In the records below, find each line with "agent" and copy it.

◆ GIVEN INFORMATION
━━━━
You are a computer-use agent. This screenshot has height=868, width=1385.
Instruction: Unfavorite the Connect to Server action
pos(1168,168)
━━━━
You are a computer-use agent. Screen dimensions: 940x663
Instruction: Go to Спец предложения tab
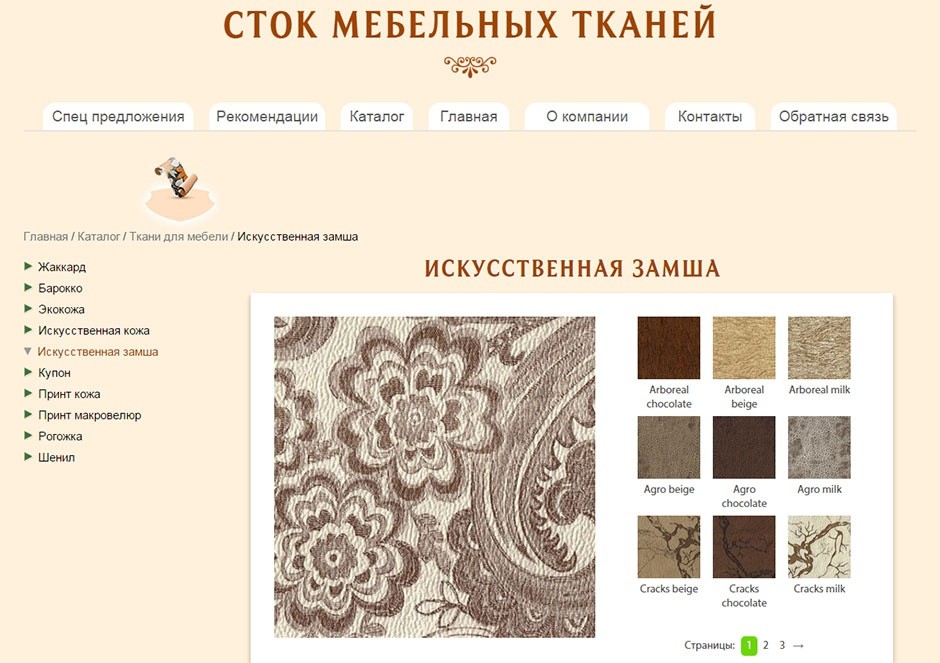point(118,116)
━━━━
◆ SOLUTION BELOW
You are a computer-use agent. This screenshot has height=868, width=1385.
You are a computer-use agent. Screen dimensions: 940x663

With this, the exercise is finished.